И подспудно «решето» выстраивает другую систему: знак «решетка» — «#», имеющий целый ряд названий, среди которых в нашем случае интересны три. Во-первых, это «диез»: музыка красной нитью прошивает и держит книгу. Это «октоторп» (от лат. «Octothorpe» — «восемь концов»): «арабская восьмерка» всегда в горизонтальном своем варианте преобразуется в знак «бесконечность». И прекрасное выуженное в Сети по этому поводу: знак «#» в литературе средних веков медицинского толка использовался в значении «крест» и читался «Cum Deo» («С Богом!», лат.). Этот знак и сейчас врачи иногда ставят в конце рецепта, выданного пациенту (в народной медицине решето и сито играют роль оберега). Поэтическая книга: искусство (музыка), бесконечность, Бог (любовь, прощение, неизбежность).

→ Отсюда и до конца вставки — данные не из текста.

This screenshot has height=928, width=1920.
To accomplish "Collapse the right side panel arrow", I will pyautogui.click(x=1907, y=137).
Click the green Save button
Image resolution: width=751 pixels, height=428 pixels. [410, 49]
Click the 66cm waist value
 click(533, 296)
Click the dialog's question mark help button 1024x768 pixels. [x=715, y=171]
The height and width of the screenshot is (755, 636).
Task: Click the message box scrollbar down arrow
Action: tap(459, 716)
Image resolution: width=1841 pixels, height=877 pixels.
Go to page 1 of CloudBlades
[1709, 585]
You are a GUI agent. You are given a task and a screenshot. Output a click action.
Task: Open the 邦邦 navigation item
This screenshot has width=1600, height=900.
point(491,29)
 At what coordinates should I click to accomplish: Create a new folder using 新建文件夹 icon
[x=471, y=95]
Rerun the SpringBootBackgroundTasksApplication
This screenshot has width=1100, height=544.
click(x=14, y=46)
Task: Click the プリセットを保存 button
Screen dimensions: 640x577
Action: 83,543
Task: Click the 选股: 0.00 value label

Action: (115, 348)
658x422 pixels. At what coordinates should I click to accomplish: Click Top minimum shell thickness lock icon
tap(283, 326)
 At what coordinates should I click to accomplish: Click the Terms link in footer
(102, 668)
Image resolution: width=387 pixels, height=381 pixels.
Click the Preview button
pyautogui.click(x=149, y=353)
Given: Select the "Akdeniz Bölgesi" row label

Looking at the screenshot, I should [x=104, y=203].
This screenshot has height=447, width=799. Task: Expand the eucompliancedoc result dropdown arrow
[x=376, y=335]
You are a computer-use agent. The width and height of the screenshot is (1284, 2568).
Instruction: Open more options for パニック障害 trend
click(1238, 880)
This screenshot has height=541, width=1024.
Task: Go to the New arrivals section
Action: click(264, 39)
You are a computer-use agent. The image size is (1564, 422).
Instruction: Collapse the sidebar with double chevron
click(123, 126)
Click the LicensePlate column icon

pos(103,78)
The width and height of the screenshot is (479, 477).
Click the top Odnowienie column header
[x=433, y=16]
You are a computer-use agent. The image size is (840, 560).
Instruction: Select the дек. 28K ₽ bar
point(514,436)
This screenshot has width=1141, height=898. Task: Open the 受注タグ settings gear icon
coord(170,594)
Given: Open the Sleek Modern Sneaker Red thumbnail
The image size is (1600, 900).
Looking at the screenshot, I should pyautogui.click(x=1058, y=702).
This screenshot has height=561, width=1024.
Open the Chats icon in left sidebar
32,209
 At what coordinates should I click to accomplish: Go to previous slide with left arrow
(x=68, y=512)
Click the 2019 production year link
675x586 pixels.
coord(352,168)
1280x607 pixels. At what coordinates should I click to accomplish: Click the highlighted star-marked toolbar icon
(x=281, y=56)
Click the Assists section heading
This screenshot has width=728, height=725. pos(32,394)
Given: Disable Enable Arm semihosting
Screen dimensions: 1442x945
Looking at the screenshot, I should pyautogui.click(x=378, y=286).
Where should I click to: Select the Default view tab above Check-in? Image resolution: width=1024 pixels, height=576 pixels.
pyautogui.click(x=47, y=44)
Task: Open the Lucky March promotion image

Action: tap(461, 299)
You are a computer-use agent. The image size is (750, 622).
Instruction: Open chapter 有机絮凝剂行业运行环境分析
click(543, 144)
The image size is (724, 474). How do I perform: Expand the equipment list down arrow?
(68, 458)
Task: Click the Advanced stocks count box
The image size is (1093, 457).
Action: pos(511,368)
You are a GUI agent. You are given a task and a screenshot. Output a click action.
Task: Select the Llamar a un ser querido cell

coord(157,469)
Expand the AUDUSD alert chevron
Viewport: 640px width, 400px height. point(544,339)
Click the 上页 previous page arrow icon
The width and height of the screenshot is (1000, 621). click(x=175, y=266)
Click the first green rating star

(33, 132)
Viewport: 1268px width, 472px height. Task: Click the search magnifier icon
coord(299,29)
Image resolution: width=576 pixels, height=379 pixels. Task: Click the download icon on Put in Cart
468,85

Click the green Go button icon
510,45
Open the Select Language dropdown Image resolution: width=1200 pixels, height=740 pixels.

Как много таит в себе одно слово, один знак, одна буква, один звук. И отсутствие звука (по словам Гениса, «тишина больше звука»). Одна буква — это, например, буква «ё». Так, за последнее время среди прочитанных книга Бориса Кутенкова, пожалуй, единственная, где с таким педантизмом выделена буква «ё»: сегодня такую «маниакальность» можно вполне принять за манифест.

  Где целый алфавит
живёт без буквы «ё»,
пробилось — и звенит
молчание твоё

Букву «ё» не любят — она неудобна: затрудняет ручное письмо, нарушая безотрывное написание, и замедляет печатный процесс, поскольку на клавиатурной раскладке находится в ряду цифр. Есть какая-то особость в биографии этой литеры, обязательной в книге для детей и иностранцев, но бесполезной для всего остального мира взрослых (исключения есть всегда и везде). «Ё» как образ поэта. Весьма символично, что первым словом, отпечатанным с буквой «ё», стало слово «ВСЁ» в книге Ивана Дмитриева «И мои безделки» (1795).

 

 1  Генис А. Темнота и тишина: Искусство вычитания [Эссе]. — СПб.: Пушкинский фонд, 1998.

 2  Курсив Б. Кутенкова.

Опубликовано в журнале Знамя, номер 3, 2018.